Brief: Which lines in the rows below contain the word "agent"? Report each of them in full.

[START OF Material for the task]

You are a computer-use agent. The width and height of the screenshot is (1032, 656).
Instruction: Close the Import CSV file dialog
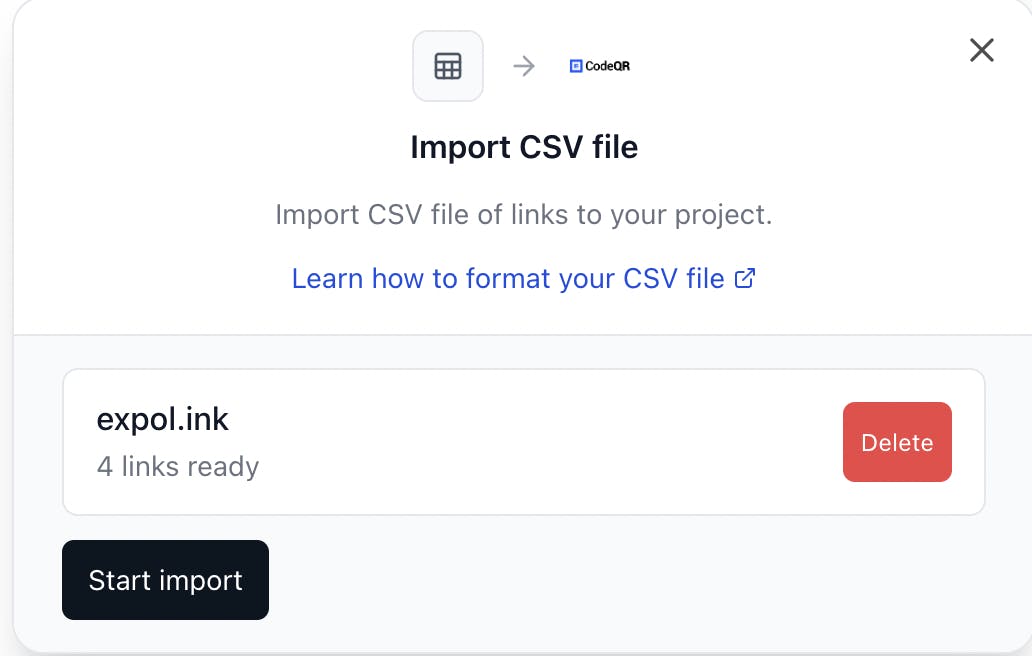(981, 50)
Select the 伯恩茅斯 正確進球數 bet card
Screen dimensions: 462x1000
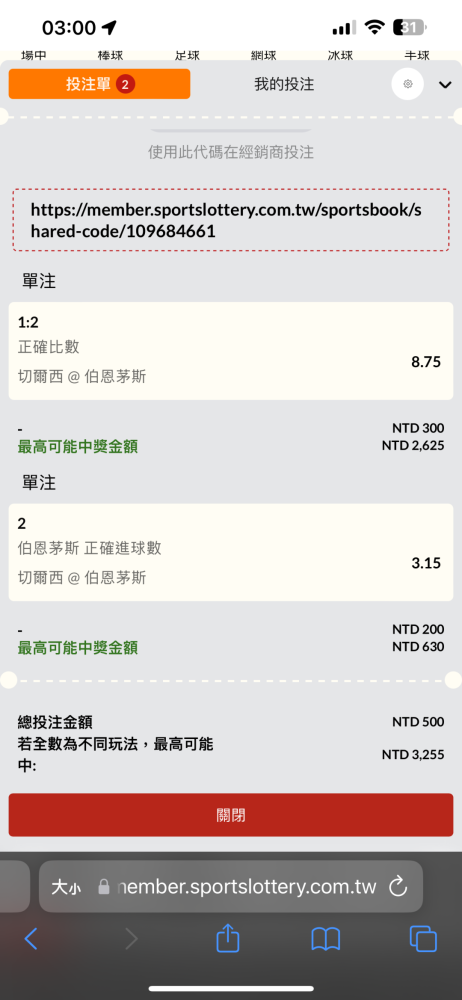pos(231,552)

[END OF Material for the task]
[START OF Material for the task]

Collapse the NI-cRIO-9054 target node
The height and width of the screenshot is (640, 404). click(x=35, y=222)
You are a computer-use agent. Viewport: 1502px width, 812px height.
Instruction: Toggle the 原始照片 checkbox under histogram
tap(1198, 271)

[END OF Material for the task]
[START OF Material for the task]

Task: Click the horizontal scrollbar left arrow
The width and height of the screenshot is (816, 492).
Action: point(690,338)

[END OF Material for the task]

Answer for this exercise:
You are a computer-use agent. The width and height of the screenshot is (1032, 656).
You are a computer-use agent. Viewport: 1502px width, 812px height.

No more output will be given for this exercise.